Proof of Work and Proof of Stake are two essential parts of blockchain technology. They are consensus mechanisms that control the coordination and maintenance of blockchain technology. This is because blockchain is a distributed ledger of transactions, a recorded data exchange of value.
Therefore, participants must agree on a standardized mechanism for how blockchain nodes operate. Also, they must agree on a proper way to keep this ledger of transactions in order via a consensus algorithm.
Blockchain consensus algorithms preserve the transparency and reliability of the transaction while preventing deliberate cheating in a decentralized manner. It also aids blockchain networks in agreeing on an authentic and valid transaction.
In this guide, we’ll help you understand proof of work (PoW) vs proof of stake (PoS), how they work, and their pros and cons. Also, you’ll learn the differences and the better option between them.
What is Proof of Work?
Proof of Work is commonly referred to as mining. It is a PoW consensus mechanism where participant nodes earn the right to add new blocks of transactions to the blockchain. PoW is used on some of the more popular (and older) blockchains, like Bitcoin and Ethereum.
It was termed mining or Proof of Work due to its closeness to actual real-world mining in energy consumption. However, despite their vast carbon offset and energy intake, the PoW algorithm provides high security.
Miners use computational power (i.e. miners, graphic cards, etc.) to solve myriads of math puzzles to verify transactions and find a valid block. The goal is to be the first to solve the puzzle for each of the new blocks. Miners fight for the right to verify the next block.

▶ [Required task 1]:
List every topic that the text on proof of work and proof of stake says its guide will cover.
▶ [Required task 2]:
According to the text on proof of work and proof of stake, what is Proof of Work commonly referred to as?
▶ [Required task 3]:
Write the next part of the text on proof of work and proof of stake, beginning right after its final sentence.
None of the item-finding lines are needed here.

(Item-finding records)
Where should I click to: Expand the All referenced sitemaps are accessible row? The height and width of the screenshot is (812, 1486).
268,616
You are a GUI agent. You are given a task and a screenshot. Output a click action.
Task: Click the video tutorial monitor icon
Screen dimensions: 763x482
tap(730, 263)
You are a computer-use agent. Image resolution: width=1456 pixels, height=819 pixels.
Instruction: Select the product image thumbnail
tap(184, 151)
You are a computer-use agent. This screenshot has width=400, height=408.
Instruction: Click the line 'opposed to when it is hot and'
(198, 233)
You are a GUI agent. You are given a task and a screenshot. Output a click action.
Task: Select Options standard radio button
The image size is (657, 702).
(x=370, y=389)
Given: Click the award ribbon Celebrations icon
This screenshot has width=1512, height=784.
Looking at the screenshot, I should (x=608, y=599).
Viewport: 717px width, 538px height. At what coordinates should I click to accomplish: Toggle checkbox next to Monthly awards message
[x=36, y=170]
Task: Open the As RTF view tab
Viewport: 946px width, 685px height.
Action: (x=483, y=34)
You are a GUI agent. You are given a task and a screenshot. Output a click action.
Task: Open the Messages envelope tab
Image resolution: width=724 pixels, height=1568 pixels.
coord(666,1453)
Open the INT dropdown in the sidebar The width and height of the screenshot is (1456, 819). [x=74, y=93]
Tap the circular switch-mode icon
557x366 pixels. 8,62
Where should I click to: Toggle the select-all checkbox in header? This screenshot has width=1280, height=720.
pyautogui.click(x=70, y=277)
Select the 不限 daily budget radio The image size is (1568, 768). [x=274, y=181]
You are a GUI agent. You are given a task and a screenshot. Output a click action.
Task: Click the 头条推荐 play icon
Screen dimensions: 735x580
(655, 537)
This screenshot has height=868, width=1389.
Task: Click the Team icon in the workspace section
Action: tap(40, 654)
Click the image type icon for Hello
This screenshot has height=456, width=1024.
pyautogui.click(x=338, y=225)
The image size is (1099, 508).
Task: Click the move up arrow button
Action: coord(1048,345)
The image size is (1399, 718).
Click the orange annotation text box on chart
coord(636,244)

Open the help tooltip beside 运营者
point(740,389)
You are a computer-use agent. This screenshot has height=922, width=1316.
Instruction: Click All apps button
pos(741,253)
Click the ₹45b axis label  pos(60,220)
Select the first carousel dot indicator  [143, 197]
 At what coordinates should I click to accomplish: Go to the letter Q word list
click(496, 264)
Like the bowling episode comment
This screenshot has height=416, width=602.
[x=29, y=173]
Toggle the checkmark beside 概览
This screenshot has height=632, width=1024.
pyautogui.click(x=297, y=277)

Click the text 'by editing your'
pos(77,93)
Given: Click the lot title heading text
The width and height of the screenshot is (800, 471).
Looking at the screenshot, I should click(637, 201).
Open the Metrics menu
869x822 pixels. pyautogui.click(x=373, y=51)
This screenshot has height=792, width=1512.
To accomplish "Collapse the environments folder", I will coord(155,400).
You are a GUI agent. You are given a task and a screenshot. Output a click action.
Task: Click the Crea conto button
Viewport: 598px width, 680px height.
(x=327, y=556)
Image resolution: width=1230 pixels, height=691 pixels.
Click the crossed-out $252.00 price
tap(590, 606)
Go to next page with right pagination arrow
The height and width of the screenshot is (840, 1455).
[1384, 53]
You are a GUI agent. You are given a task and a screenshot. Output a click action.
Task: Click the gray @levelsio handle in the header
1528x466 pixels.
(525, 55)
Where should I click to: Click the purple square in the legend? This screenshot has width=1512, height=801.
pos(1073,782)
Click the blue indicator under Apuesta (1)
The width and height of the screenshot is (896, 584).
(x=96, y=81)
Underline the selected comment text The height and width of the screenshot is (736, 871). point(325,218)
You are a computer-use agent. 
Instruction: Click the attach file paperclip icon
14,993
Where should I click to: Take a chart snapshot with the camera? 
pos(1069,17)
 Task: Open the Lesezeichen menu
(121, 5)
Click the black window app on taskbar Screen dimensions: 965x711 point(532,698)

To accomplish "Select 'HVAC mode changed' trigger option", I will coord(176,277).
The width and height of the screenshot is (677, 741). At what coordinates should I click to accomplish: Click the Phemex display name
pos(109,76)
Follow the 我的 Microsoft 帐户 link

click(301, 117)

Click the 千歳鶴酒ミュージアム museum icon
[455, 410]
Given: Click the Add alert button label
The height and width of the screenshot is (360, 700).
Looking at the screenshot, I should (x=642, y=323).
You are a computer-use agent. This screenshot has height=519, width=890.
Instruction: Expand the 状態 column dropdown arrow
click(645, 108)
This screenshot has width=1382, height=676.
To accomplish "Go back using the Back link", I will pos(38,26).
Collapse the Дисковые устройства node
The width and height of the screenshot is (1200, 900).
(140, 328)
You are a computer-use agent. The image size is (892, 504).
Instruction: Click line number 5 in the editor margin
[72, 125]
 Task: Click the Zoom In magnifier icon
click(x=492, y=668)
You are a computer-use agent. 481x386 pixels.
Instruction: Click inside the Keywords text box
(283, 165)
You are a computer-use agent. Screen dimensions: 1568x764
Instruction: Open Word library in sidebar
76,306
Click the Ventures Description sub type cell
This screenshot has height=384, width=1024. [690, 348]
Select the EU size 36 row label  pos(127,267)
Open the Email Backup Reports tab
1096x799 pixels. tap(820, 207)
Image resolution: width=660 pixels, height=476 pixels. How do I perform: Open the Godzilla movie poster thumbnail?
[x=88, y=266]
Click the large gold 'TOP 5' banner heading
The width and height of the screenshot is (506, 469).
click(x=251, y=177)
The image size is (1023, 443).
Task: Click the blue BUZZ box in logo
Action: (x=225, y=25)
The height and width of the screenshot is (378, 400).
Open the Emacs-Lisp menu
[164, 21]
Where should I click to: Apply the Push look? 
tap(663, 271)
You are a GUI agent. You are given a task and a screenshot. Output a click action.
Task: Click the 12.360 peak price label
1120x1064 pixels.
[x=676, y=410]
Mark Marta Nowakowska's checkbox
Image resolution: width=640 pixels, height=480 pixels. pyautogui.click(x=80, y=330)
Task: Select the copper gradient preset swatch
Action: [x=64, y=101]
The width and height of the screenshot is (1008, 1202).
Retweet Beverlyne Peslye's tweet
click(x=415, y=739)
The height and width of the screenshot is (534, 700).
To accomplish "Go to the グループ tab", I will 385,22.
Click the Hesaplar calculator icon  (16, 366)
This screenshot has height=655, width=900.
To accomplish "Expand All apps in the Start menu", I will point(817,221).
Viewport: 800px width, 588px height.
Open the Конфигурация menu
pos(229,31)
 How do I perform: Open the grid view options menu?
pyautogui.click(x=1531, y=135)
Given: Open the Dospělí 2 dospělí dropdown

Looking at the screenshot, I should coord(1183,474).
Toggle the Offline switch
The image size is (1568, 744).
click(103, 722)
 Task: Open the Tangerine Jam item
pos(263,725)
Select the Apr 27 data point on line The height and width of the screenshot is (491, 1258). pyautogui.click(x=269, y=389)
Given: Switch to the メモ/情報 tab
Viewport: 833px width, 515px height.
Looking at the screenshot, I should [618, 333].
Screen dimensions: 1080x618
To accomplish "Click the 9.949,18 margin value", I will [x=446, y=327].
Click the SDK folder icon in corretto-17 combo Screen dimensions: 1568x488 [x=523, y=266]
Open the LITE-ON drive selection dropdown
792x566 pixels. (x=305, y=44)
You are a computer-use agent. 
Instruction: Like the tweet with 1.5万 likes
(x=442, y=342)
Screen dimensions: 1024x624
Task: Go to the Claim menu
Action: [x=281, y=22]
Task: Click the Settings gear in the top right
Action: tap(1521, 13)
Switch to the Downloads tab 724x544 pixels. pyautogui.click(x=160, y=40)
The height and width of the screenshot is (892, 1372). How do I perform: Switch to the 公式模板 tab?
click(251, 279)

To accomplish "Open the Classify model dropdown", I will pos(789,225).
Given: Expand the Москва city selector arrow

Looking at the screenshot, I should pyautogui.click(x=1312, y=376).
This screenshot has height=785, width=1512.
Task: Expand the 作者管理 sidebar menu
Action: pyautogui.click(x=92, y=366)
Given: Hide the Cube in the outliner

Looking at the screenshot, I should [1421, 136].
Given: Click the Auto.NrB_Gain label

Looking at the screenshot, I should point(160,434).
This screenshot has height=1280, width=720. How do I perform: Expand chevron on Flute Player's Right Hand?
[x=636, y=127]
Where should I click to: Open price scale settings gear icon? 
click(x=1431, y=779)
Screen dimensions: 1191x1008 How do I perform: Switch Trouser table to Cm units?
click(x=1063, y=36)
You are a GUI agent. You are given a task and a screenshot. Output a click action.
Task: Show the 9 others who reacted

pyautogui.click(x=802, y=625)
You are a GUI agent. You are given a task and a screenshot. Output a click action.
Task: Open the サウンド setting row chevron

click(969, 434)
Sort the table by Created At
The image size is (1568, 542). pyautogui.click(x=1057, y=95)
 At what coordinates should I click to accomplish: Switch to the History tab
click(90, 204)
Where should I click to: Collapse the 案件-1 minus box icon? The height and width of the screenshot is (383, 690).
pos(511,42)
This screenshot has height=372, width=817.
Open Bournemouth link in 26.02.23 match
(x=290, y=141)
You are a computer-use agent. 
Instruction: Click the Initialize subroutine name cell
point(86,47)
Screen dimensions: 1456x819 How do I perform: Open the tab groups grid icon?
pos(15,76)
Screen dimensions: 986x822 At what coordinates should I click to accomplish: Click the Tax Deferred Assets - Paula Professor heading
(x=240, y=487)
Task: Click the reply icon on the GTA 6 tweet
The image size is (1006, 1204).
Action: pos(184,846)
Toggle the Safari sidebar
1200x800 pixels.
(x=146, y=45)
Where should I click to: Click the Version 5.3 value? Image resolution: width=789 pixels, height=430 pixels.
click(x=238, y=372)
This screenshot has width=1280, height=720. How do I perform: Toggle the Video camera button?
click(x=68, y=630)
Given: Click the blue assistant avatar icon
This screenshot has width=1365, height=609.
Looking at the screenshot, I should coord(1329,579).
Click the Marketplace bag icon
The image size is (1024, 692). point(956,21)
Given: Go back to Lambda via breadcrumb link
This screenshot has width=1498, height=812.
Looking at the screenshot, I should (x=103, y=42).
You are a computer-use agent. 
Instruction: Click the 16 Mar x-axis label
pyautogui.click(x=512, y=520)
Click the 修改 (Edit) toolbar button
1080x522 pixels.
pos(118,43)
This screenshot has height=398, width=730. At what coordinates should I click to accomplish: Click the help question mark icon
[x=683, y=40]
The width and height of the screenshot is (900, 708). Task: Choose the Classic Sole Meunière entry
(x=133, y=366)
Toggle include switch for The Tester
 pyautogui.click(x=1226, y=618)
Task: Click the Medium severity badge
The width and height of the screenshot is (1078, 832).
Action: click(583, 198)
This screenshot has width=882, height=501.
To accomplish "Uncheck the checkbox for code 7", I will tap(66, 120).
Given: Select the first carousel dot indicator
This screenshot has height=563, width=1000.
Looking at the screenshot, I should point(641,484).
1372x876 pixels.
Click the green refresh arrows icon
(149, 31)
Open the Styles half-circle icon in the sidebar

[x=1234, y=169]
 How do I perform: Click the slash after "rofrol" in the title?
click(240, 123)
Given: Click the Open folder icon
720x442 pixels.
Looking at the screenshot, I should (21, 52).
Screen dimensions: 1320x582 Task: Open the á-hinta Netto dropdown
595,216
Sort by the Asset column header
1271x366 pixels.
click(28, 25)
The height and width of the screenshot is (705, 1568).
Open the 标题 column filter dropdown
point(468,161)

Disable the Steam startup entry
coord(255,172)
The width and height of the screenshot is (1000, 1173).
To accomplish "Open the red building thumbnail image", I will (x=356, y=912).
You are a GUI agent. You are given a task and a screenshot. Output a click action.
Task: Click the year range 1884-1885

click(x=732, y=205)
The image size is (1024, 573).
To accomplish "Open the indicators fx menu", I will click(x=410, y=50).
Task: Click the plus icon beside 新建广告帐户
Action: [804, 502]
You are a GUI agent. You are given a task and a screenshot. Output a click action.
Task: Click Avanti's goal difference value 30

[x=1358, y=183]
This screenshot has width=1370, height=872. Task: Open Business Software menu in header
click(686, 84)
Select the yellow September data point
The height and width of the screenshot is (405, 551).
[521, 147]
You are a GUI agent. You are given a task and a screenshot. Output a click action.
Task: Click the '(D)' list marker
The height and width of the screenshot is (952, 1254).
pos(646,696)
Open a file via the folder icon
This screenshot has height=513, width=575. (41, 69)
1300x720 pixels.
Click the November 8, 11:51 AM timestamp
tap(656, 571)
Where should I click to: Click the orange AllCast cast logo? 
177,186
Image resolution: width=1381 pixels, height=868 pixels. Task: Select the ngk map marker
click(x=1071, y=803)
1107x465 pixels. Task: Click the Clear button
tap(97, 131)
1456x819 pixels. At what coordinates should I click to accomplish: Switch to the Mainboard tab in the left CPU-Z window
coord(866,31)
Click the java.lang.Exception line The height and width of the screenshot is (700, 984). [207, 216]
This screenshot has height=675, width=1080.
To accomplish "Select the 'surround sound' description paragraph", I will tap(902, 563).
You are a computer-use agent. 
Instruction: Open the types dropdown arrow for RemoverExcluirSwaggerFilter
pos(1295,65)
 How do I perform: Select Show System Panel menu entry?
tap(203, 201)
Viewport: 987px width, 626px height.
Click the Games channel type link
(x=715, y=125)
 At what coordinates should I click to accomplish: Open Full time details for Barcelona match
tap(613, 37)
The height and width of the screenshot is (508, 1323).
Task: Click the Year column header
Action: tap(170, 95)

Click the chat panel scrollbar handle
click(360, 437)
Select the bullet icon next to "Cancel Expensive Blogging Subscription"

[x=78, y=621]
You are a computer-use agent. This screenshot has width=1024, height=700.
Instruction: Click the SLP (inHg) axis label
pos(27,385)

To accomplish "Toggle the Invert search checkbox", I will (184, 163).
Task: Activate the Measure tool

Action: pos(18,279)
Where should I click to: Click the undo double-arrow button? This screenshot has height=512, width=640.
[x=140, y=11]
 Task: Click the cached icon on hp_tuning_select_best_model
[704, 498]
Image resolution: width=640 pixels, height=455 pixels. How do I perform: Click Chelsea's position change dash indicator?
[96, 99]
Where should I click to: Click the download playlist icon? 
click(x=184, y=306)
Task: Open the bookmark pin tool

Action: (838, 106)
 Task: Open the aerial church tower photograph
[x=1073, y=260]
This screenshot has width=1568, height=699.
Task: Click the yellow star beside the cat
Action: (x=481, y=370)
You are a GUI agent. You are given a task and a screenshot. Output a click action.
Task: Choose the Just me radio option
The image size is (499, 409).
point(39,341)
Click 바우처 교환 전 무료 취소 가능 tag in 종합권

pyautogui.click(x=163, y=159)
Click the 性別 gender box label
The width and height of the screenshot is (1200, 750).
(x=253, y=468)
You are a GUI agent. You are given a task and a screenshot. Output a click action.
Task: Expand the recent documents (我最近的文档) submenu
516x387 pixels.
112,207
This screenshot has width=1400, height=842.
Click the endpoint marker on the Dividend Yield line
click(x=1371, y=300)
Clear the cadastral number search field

▶ [Task response 1]:
- proof of work (PoW) vs proof of stake (PoS)
- how they work
- their pros and cons
- the differences between them
- the better option between them

▶ [Task response 2]:
Mining.

▶ [Task response 3]:
Miners in proof of work blockchains get a predetermined amount of cryptocurrency by the network for securing and keeping it running, called a block reward. The predetermined amounts can change for each new block and depends on a blockchain-to-blockchain basis.
Depending on the chain (i.e. Bitcoin network), additional rewards are accumulated through users’ network fees to use the blockchain. The fee amount can vary depending on how many people are using the network at a given time in relation to the number of miners on the network. Users can also pay higher transaction fees to be placed ahead of the queue and have their transactions added faster.
- High security
- Block rewards for each new block
- Collect network fees as additional rewards
- High computational energy consumption to validate transactions
- Slow transaction speed
- Harmful carbon emission
- Expensive transaction fee
- High entry barrier
- Large computing power
What is Proof of Stake?
On the other hand, Proof of Stake is a consensus mechanism that is an energy-efficient alternative to PoW. Instead of mining, proof of stake participants contribute to blockchains via staking. Dedicating some amount of cryptocurrencies through staking gives participants the right to add transaction records. In return, they earn a small percentage of each transaction from the block reward pool.
Technically, proof of stake blockchain allows validators to participate in validating new transactions by staking. Therefore, staking or investing crypto assets is the pass here. Meanwhile, the network appoints a validator for each transaction based on the number of crypto assets staked and the duration of staking.
In proof of stake, other validators can confirm that the block is precise once a validator is chosen. After reaching the confirmation threshold, the network updates the transaction in its blockchain.
Proof of stake is a fair consensus mechanism, especially with its low entry barrier and moderate technicality. You can join another person’s staking pool via delegating if you cannot start your own. On top of this, all validators in the proof of stake blockchain receive token rewards according to the weight or amount of their stake.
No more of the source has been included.